Tomás DE REMENTERIA VENEGAS,

doctorant à l’Université Paris 1, avocat.

Le Chili vit actuellement la consolidation d’un long processus constituant qui a vocation à mettre un terme à une constitution dictatoriale de trente ans et à un consensus politique forcé qui a perpétué l’héritage politique, économique et juridique pinochétiste. Ce processus, particulièrement long, a pris corps dans une nouvelle forme de démocratie constituante au sein de laquelle la protestation sociale, de nouvelles formes de représentation, l’égalité absolue entre les sexes et la participation des peuples originaires ont joué un rôle primordial, contrairement à la démocratie tout à fait formelle que nous percevions dans d’autres processus constituants modernes.

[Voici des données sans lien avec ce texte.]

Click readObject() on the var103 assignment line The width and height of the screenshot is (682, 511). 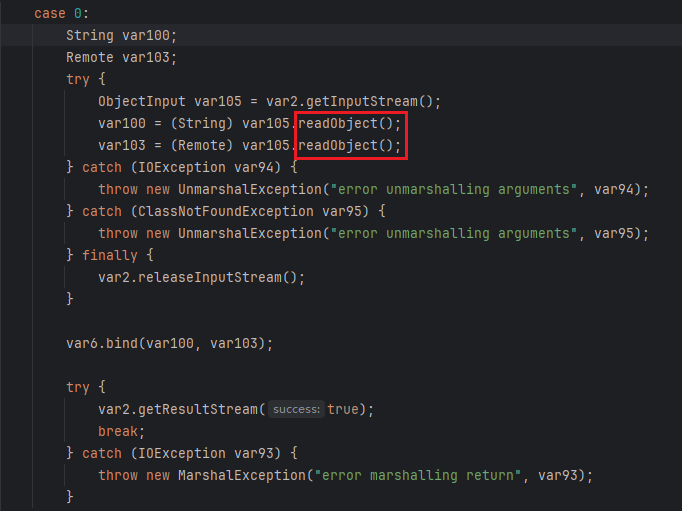tap(350, 145)
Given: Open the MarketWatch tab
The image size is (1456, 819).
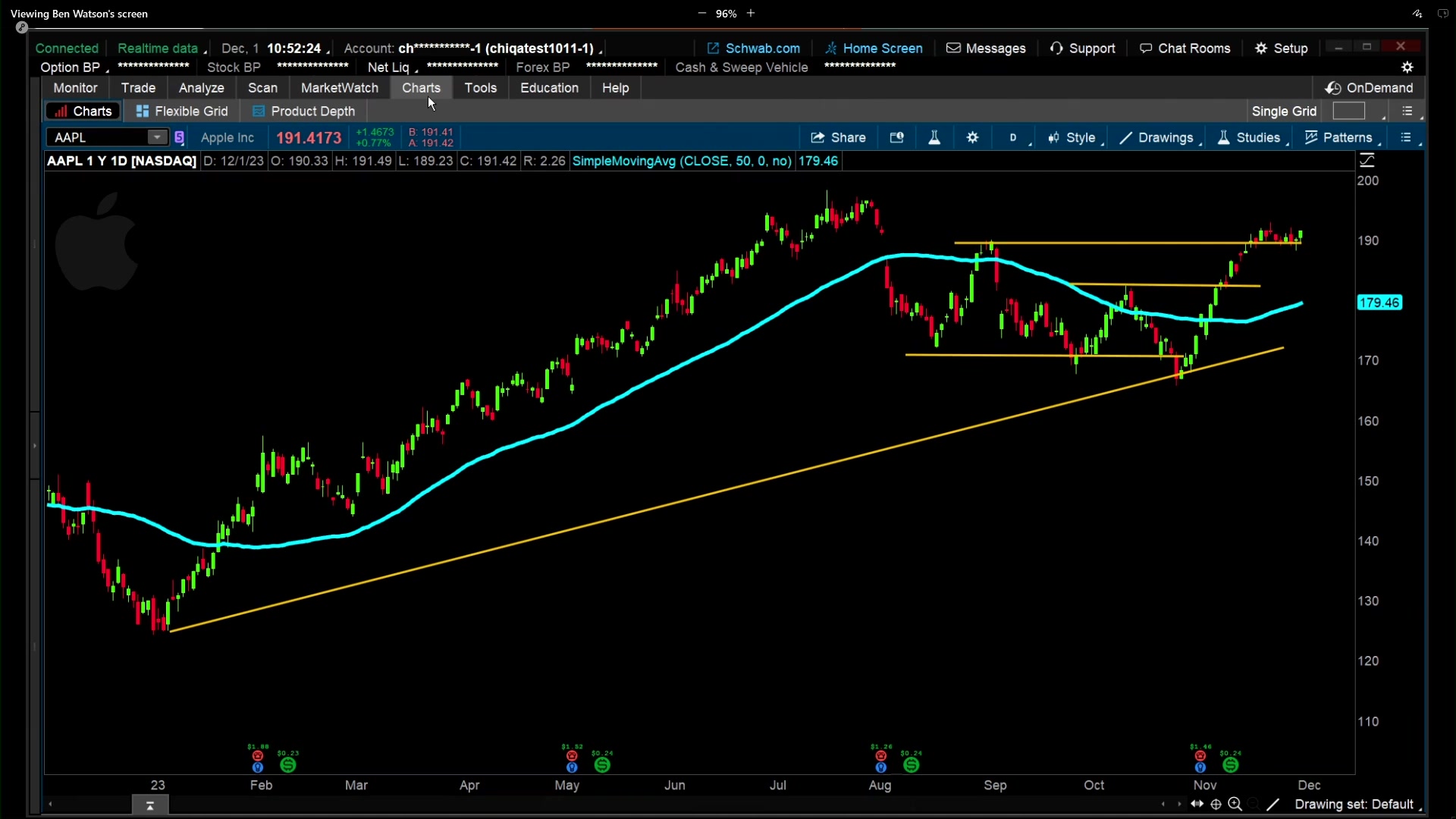Looking at the screenshot, I should [x=339, y=88].
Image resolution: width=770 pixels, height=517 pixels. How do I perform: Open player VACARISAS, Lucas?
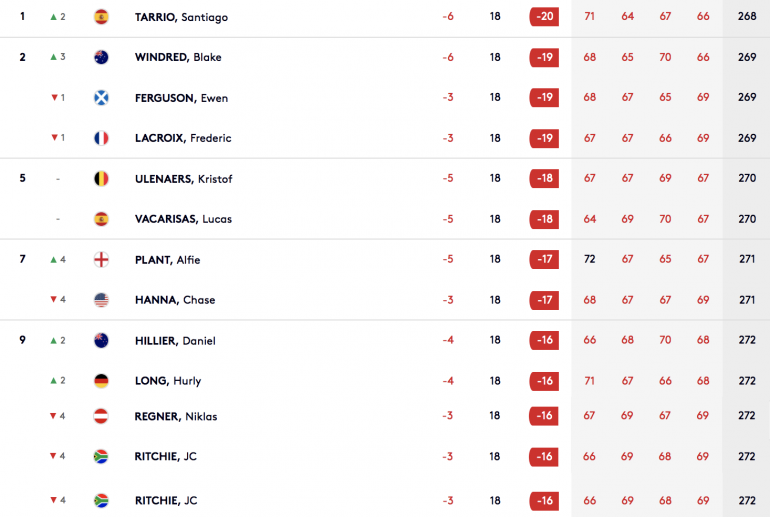click(x=183, y=219)
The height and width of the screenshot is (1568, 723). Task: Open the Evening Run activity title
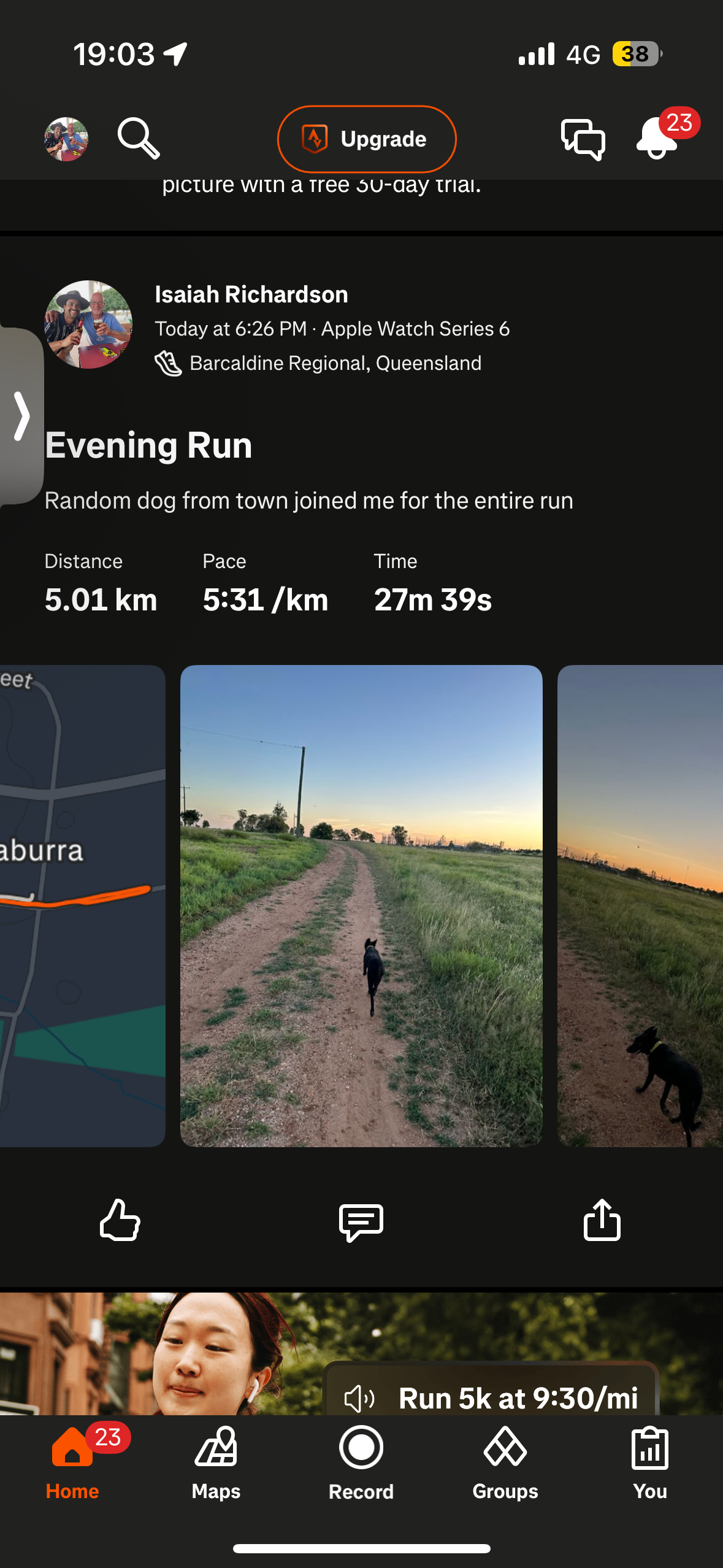coord(148,445)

La revendication d’une nouvelle constitution au Chili n’est pas nouvelle. Toutefois, de longues années de tutelle militaire sur le régime de transition ont mis cette demande sous le voile d’un soi-disant succès économique et d’une société sans conflit[1]. Derrière cette neutralisation politique, il y avait un mécontentement latent au sein de la société nationale qui est apparu sous forme de diverses protestations sociales. A partir de 2005 chez les étudiants, de 2011 chez les universitaires, avec différents moments intermédiaires de contestations régionales, environnementales et des retraités, mais surtout avec son zénith au moment de l’élection présidentielle de 2013 où, afin de soumettre le sujet à l’opinion publique, un groupe de personnes décide de créer une campagne pour marquer le vote avec l’acronyme AC (Assemblée constituante) qui a pu enregistrer environ 10 % des bulletins de vote. Face à cela, la Présidente nouvellement élue, Michelle Bachelet, décide de mener un processus constitutionnel participatif qui serait ratifié par les chambres législatives. Cependant, ce fut un échec en raison de l’opposition des organes politiques traditionnels et des groupes de pression, ainsi que du système juridico-politique lequel a été impuissant pour gérer l’expression souveraine du peuple. Comme l’a dit Jaime Bassa, professeur et aujourd’hui membre élu de la Convention constitutionnelle, « les difficultés que rencontre ce processus sont traversées par les limites théoriques du constitutionnalisme moderne lui-même, notamment la relation entre le droit en vigueur et le pouvoir qui le soutient » [2].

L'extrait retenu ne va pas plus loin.